7) Ohio: The Portsmouth Bypass, the state’s first road “public private partnership,” will cost taxpayers $1.2 billion, nearly three times its original price tag—which was quoted repeatedly by state officials and the media during the approval process. “Previously, state officials said the project, 90 miles south of Columbus, would cost $429 million, but that figure represents only construction costs. Left out are interest, financial-transaction costs and other charges developers incur and that the state ultimately pays. The number also doesn’t include highway maintenance over 35 years, which the $1.2 billion will cover.”
8) Texas: Lawmakers grapple with the issue of design-build vs. traditional design-bid-build vs. “construction manger at risk” (CMAR) models for complex public projects. [Different delivery methods explained]. “Under the new approach—called design-build—the two steps were joined. By hiring one or two companies to simultaneously design and build a project, chances to save time and money would theoretically emerge. But four years later, the approach has produced mixed results. Some Texas companies complain that design-build shuts them out, letting a few large companies dominate the field. Officials with some cities that have tried it say the model has led to spiraling contract expenses without a faster delivery time. Arguing that Texas still has some lessons to learn, a handful of lawmakers are scrambling to pass legislation that would put limits on the continued use of alternative contracting methods.” Others argue that design-build is more efficient. A Senate bill has been introduced to extend the current limit on design-build projects; and a House bill has been introduced to restrict how CMAR contracts are awarded.

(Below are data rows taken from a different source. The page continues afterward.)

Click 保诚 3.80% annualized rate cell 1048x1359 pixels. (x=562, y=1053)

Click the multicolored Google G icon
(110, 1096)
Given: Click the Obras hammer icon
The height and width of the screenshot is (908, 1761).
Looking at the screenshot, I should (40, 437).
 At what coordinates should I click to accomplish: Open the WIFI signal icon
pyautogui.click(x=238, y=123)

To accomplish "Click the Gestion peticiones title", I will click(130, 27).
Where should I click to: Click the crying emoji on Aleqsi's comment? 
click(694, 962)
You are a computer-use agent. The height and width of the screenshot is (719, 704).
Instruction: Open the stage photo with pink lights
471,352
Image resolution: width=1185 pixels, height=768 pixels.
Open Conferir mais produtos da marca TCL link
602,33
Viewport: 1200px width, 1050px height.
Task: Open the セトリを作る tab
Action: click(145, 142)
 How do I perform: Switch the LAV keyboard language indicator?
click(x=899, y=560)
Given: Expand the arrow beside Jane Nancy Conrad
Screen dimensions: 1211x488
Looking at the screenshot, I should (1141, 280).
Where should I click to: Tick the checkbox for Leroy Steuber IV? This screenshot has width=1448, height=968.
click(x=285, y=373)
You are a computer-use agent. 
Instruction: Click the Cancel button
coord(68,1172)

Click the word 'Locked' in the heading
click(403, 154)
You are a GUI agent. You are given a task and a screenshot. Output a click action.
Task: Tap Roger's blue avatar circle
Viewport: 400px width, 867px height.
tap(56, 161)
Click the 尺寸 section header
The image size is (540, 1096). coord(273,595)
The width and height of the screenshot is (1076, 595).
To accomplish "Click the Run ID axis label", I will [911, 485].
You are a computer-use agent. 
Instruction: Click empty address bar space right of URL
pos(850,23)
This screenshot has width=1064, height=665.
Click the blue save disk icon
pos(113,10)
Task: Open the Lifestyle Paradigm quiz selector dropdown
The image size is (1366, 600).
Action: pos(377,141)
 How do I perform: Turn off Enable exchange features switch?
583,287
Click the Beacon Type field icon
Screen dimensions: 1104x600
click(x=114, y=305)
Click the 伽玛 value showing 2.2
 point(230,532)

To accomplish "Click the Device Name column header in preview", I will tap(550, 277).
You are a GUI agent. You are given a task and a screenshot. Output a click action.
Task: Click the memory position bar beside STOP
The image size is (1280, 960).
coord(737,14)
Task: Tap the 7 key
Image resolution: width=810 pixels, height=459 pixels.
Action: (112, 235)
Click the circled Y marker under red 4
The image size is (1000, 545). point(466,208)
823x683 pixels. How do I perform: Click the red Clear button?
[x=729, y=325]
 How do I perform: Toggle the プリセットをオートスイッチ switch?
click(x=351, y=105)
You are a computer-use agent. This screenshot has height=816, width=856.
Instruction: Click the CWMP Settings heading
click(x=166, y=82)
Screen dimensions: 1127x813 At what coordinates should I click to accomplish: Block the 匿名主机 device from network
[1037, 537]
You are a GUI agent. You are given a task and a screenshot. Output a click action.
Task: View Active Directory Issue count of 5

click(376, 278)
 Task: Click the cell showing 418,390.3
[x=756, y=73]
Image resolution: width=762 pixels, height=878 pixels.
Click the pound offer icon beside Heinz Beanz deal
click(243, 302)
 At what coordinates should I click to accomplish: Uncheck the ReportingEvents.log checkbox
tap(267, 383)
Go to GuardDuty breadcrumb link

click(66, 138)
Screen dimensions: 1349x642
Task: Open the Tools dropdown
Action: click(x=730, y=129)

9) Texas: Legislative battles over public vs. privatized schools heat up. “Senate Bill 669 by Royce West (D-Dallas) would allow the state to take control of low-performing schools, thereby superseding the authority of locally elected school boards. (…) The bill would then allow TEA to turn the schools over to private charter operators, among other options. (…) At the same hearing, Patty Quinzi of the Texas chapter of the American Federation of Teachers argued that the new state-run district was ‘basically a business opportunity and that’s it. … This was a bill that was designed by the American Legislative Exchange Council, which is co-chaired by private charter school managers.'”
10) Texas: A bill is on Gov. Abbott’s desk that makes some private college police records subject to release to the public. “The bill’s sponsor, Houston Democratic Sen. John Whitmire, said he filed it after Rice University declined to release information about an incident in 2013. That’s when police used batons to hit a suspected bicycle thief who they claim resisted arrest.”
11) Washington: Thousands of teachers and support staff march through downtown Seattle in a one-day strike to demand that lawmakers put more money into public schools. “Participants held signs, demanding that state lawmakers meet the Washington State Supreme Court mandate to fully fund public schools. ‘I think it’s getting through to people. I just hope it’s getting through to the legislature,’ said Meghan Schusger, a Seattle elementary school teacher. Participants wore red in solidarity, and said they were not only marching for themselves, but for their students.”